Designing the client side first with mocking can give you a strong advantage in knowing your website's functionality. You can keep redesigning with minimal waste until you reach a good workflow for your product. However, you should keep a rough sketch of server side requirements for each bit of functionality you'll need from the design so that you don't create a cool concept that is really hard or impossible to implement.

Also, I would keep small details in the website design flexible so that they can be adjusted to make the backend easier, more scalable or the whole website more testable.

In practice as a sole developer, I tend towards simultaneous implementation, working on the project feature by feature. I'll design a feature in the backend and then tie it into the front end UI. I then receive feedback on the work thus far before rolling onto the next feature, although there tends to be way more focus on various UI concerns over functionality.
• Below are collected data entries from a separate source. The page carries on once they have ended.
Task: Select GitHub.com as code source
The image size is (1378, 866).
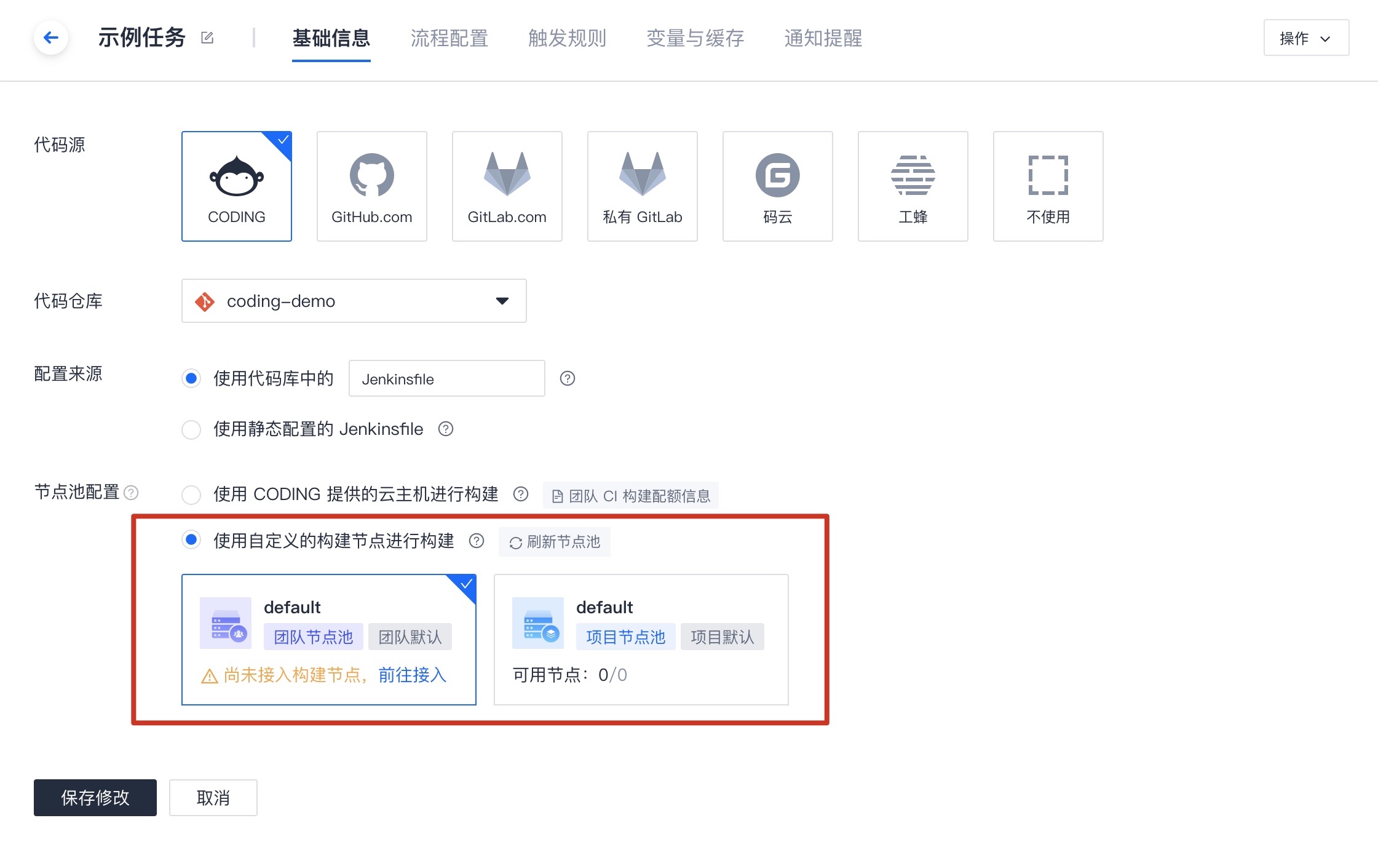Action: tap(371, 186)

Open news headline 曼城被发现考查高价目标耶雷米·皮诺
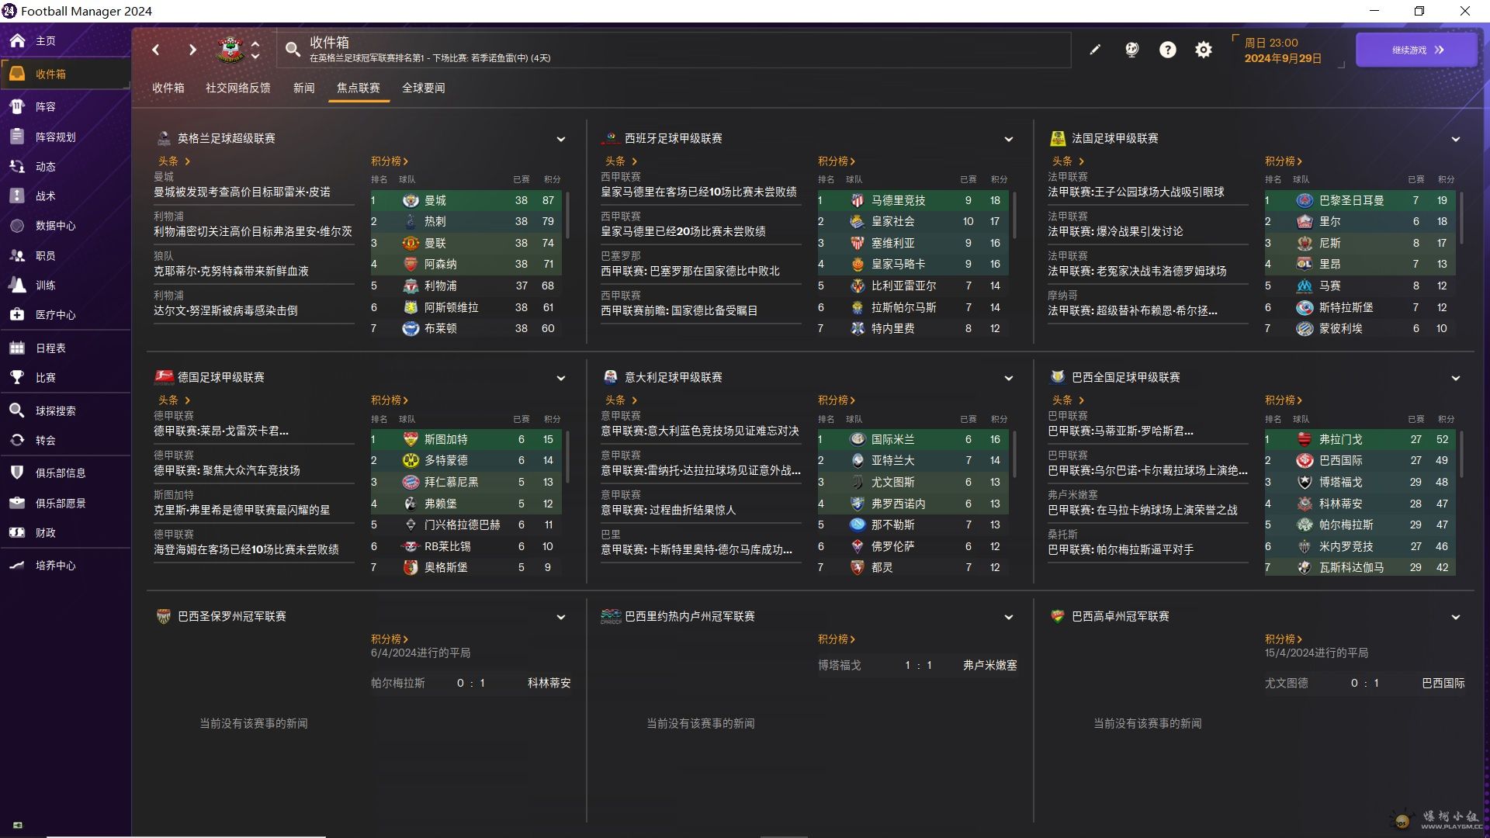click(241, 192)
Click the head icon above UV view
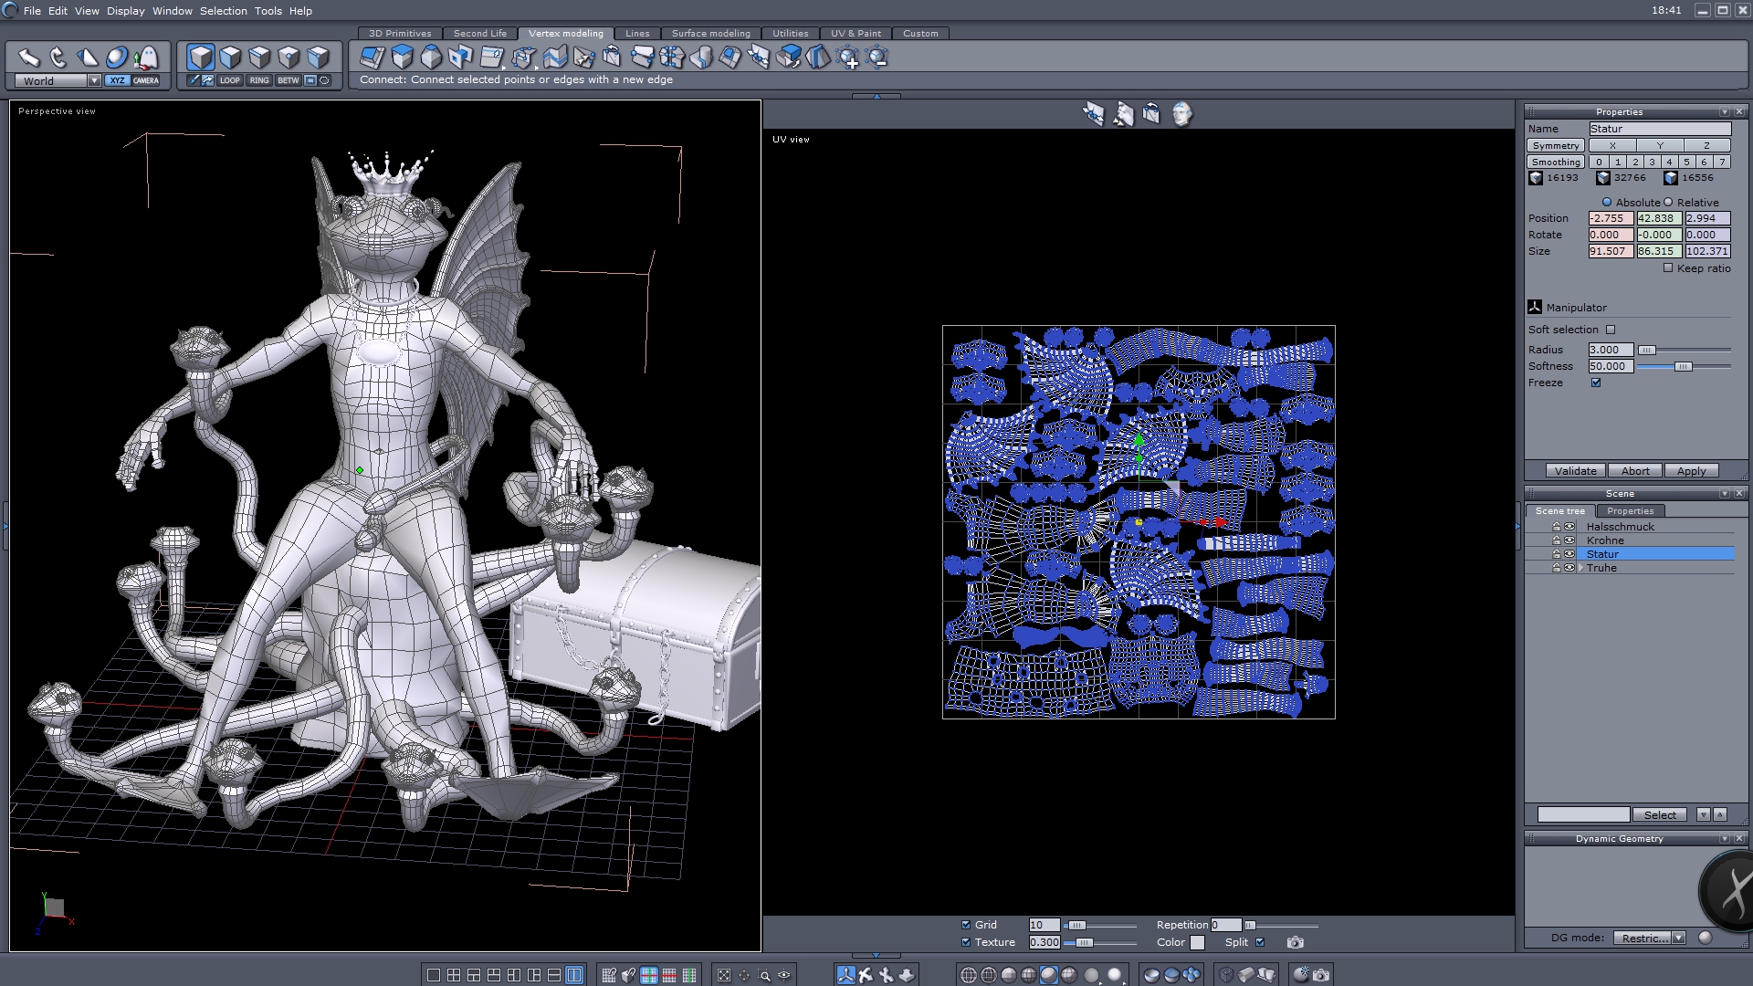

  • I like to mockup with sketches first even before HTML, Balsamiq Mockups is a good tool for that.
    – Turnkey
    May 26, 2012 at 0:59

This is where working with a Web designer can come in really handy. With a good design, you can start working on the server-side code without having any client side code written. Having a visual aid -- the design -- can give you a strong idea of what the server-side code will need to do, and most importantly, it can help you implement the server-side code in a manner that doesn't tightly couple it to the front-end.

There is a technique that is gaining popularity where developers use JSON and RESTful Web services as a way to separate the front-end and back-end code in a manner where one could develop a completely separate user interface that uses the same exact stable, tried and tested back-end.

However, I don't think it makes a difference whether you start with a top down approach where you build all of the HTML/CSS first and then work on the server-side code or whether you start with the server-side code and then work on the client-side, as long as you have a clear vision for what the application will look like and what it will need to do.

Having a clear vision will help you make sure to code out the server-side in a manner that makes it easier to maintain the code and easier to build something that's extensible.